Write the data out again, matching every line exactly.

Saved entries:
▼
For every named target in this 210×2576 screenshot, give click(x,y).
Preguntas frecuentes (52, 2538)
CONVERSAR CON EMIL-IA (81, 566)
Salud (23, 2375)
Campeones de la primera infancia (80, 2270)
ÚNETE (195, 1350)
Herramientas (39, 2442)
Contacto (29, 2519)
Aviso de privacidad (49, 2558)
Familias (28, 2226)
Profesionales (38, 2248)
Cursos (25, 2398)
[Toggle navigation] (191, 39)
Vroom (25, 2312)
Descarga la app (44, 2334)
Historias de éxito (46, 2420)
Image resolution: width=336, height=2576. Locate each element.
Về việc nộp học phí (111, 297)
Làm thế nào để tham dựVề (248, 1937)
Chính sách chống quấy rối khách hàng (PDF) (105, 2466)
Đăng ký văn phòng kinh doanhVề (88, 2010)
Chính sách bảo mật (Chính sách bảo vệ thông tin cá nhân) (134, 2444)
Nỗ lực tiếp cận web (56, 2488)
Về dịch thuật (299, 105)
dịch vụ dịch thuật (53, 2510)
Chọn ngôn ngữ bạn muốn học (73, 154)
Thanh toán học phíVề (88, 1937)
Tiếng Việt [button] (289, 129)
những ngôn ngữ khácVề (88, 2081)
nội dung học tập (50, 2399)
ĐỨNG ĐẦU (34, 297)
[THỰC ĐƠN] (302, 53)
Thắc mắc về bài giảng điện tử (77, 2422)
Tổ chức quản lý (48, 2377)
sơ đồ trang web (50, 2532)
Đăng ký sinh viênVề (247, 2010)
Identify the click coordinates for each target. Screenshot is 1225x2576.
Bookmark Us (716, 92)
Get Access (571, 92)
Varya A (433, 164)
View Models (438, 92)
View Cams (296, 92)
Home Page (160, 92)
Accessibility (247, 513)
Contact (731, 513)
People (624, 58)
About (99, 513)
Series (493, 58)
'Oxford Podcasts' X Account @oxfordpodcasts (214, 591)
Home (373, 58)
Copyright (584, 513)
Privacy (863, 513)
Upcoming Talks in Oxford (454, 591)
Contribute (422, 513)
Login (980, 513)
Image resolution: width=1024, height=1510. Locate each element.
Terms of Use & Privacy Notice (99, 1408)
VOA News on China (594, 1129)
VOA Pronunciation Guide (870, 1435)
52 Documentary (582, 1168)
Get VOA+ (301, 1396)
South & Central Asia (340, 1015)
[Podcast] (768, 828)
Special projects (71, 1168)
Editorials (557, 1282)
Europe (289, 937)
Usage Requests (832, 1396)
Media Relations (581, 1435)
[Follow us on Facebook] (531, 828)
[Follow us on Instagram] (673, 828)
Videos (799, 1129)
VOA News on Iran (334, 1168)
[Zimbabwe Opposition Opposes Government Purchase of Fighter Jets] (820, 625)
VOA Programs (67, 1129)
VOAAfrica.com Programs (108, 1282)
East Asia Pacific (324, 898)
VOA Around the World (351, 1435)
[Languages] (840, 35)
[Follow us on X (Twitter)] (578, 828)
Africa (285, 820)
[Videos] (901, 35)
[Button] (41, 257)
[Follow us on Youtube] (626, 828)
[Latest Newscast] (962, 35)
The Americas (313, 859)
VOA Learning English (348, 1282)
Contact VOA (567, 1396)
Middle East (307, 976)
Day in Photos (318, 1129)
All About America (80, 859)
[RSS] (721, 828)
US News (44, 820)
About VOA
▲
▶ [Answer to this task]
For every named target in this 210×2576 screenshot, give click(x,y).
Preguntas frecuentes (52, 2538)
CONVERSAR CON EMIL-IA (81, 566)
Salud (23, 2375)
Campeones de la primera infancia (80, 2270)
ÚNETE (195, 1350)
Herramientas (39, 2442)
Contacto (29, 2519)
Aviso de privacidad (49, 2558)
Familias (28, 2226)
Profesionales (38, 2248)
Cursos (25, 2398)
[Toggle navigation] (191, 39)
Vroom (25, 2312)
Descarga la app (44, 2334)
Historias de éxito (46, 2420)
Image resolution: width=336, height=2576. Locate each element.
Về việc nộp học phí (111, 297)
Làm thế nào để tham dựVề (248, 1937)
Chính sách chống quấy rối khách hàng (PDF) (105, 2466)
Đăng ký văn phòng kinh doanhVề (88, 2010)
Chính sách bảo mật (Chính sách bảo vệ thông tin cá nhân) (134, 2444)
Nỗ lực tiếp cận web (56, 2488)
Về dịch thuật (299, 105)
dịch vụ dịch thuật (53, 2510)
Chọn ngôn ngữ bạn muốn học (73, 154)
Thanh toán học phíVề (88, 1937)
Tiếng Việt [button] (289, 129)
những ngôn ngữ khácVề (88, 2081)
nội dung học tập (50, 2399)
ĐỨNG ĐẦU (34, 297)
[THỰC ĐƠN] (302, 53)
Thắc mắc về bài giảng điện tử (77, 2422)
Tổ chức quản lý (48, 2377)
sơ đồ trang web (50, 2532)
Đăng ký sinh viênVề (247, 2010)
Identify the click coordinates for each target. Screenshot is 1225x2576.
Bookmark Us (716, 92)
Get Access (571, 92)
Varya A (433, 164)
View Models (438, 92)
View Cams (296, 92)
Home Page (160, 92)
Accessibility (247, 513)
Contact (731, 513)
People (624, 58)
About (99, 513)
Series (493, 58)
'Oxford Podcasts' X Account @oxfordpodcasts (214, 591)
Home (373, 58)
Copyright (584, 513)
Privacy (863, 513)
Upcoming Talks in Oxford (454, 591)
Contribute (422, 513)
Login (980, 513)
Image resolution: width=1024, height=1510. Locate each element.
Terms of Use & Privacy Notice (99, 1408)
VOA News on China (594, 1129)
VOA Pronunciation Guide (870, 1435)
52 Documentary (582, 1168)
Get VOA+ (301, 1396)
South & Central Asia (340, 1015)
[Podcast] (768, 828)
Special projects (71, 1168)
Editorials (557, 1282)
Europe (289, 937)
Usage Requests (832, 1396)
Media Relations (581, 1435)
[Follow us on Facebook] (531, 828)
[Follow us on Instagram] (673, 828)
Videos (799, 1129)
VOA News on Iran (334, 1168)
[Zimbabwe Opposition Opposes Government Purchase of Fighter Jets] (820, 625)
VOA Programs (67, 1129)
VOAAfrica.com Programs (108, 1282)
East Asia Pacific (324, 898)
VOA Around the World (351, 1435)
[Languages] (840, 35)
[Follow us on X (Twitter)] (578, 828)
Africa (285, 820)
[Videos] (901, 35)
[Button] (41, 257)
[Follow us on Youtube] (626, 828)
[Latest Newscast] (962, 35)
The Americas (313, 859)
VOA Learning English (348, 1282)
Contact VOA (567, 1396)
Middle East (307, 976)
Day in Photos (318, 1129)
All About America (80, 859)
[RSS] (721, 828)
US News (44, 820)
About VOA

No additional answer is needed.